Resilience Part 2: Audit Assumptions
I can't think of a better place to start this blog than this quote:
"Begin challenging your own assumptions. Your assumptions are your windows on the world. Scrub them off every once in a while, or the light won't come in." ~ Alan Alda
That pretty much sums it up.
I tried to introduce the idea through a parable, to usher it in through role-play, even a moment of starting with the analogy of water and rock...but pretty much all of them fell short by comparison.
The point is this: assumptions breed all kinds of mini plagues that grow and multiply to systemic conditions like racism that distort the truth through the manufacture of "other realities." These falsehoods hurt not only the focused receiver and subject of the lies, half-truths, suspicions, and curiosities, it corrupts the inventor and those around them -- planting weeds of doubt and "otherness" field by field by field.
Assumptions can start out small, with massive effects over time. It's not just "the tortoise and the hare" in an analogy of what will perform better and achieve its end goal faster. It can also be as subtle as underestimating the power of a single, slim stream of water that over 6 million years has eroded 1,000 cubic miles, leaving us with the Grand Canyon. This is all to say: "you can't judge a book by its cover."
...Or rather, you can, but stop doing that...it doesn't speak to the quality of the work inside.
When you make assumptions without any intention to audit and correct them, further define them, get to the root of them...you are setting up a library of false news with which to live by. These notions, not fact-checked or studied, only assumed, begin to erode the strength of your own character, your conscience, your empathy, and even your sense of humanity. You may not notice it at first, but as sure as the Colorado River cut through 1,000 miles of rock, living with the code of assumption as your through-line will only wreak havoc to everything around it.

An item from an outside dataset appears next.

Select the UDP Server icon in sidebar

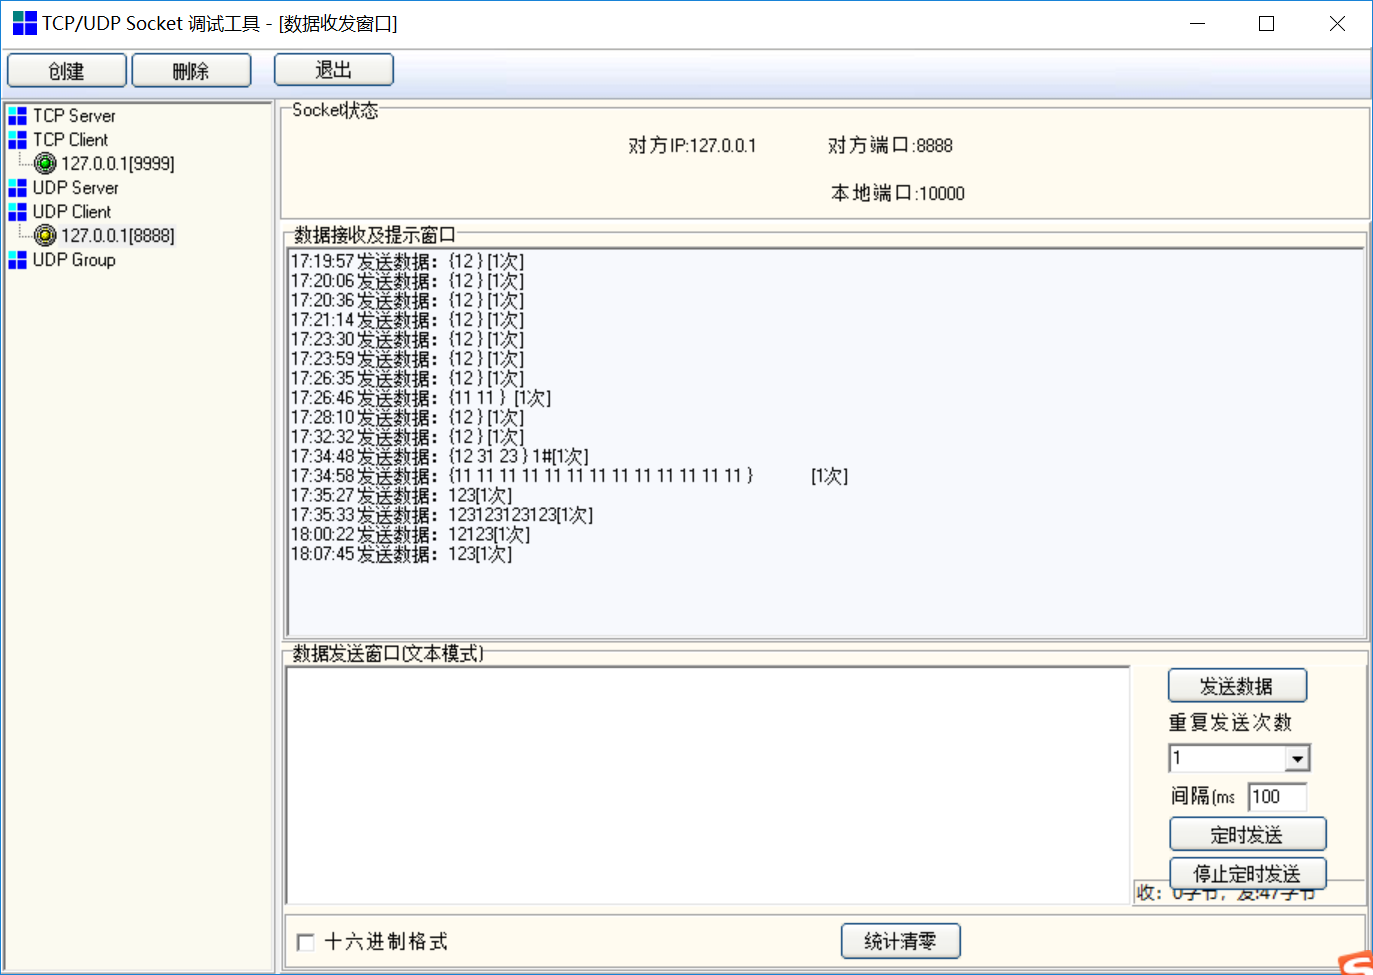pyautogui.click(x=16, y=187)
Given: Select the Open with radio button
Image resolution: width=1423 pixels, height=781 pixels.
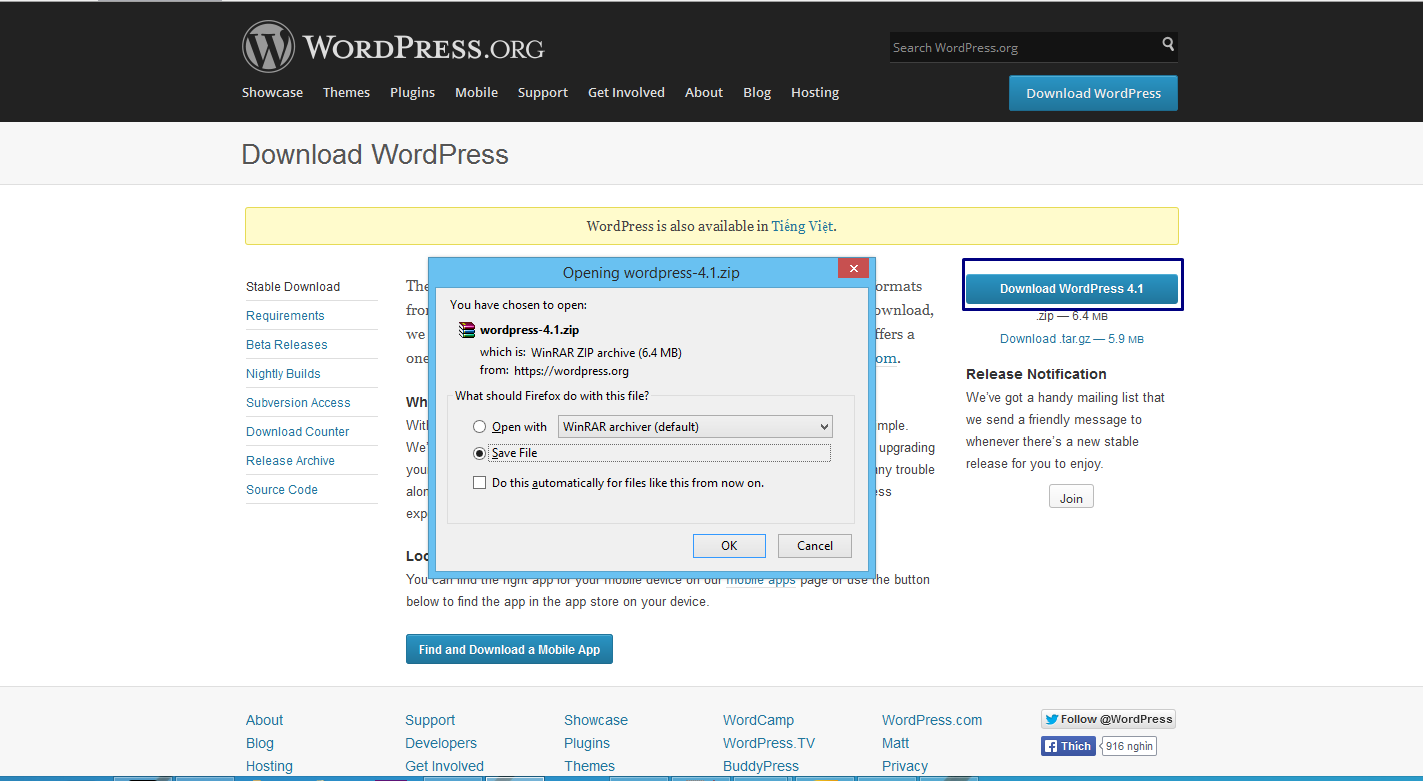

Assumptions can be built through habits, beliefs, relationships, lack of curiosity, bad manners, and even good intentions. They can show up in many ways and places, including: *
- Getting your wallet stolen while on vacation in Mexico
- Attending an all-girls Catholic school
- Meeting your new neighbor who speaks Arabic
- Trying curry for the first time
- Not trusting significant others
- Never trying something new on the menu
- Visiting Paris
- Hugging your purse closer to you when walking past a couple of black guys on the street
This is why I love that quote so much. It isn't pretending that we don't all participate in passing assumptions. Because we all do it. But it is recognizing the importance of auditing those ideas, examining them further, dispelling the falsified ones. It gives us a cleaner gaze out, a cleaner content within. By challenging our own assumptions, we ask ourselves the hard truth of why. What is the proof, where is the truth, and how can I do better? Assume less, investigate more, and help to tear down the walls of the unjust supposition that resides all around us.
When you are able, where you are able, suss out the alternative news, and alternative truths you've been told or self-manufactured, and right those wrongs. Wash those windows. Try that new dish. Make a new friend. Accept "other" as "exceptional, just not yet understood."
Build an internal library of quality of content...no matter how the binding happens to look.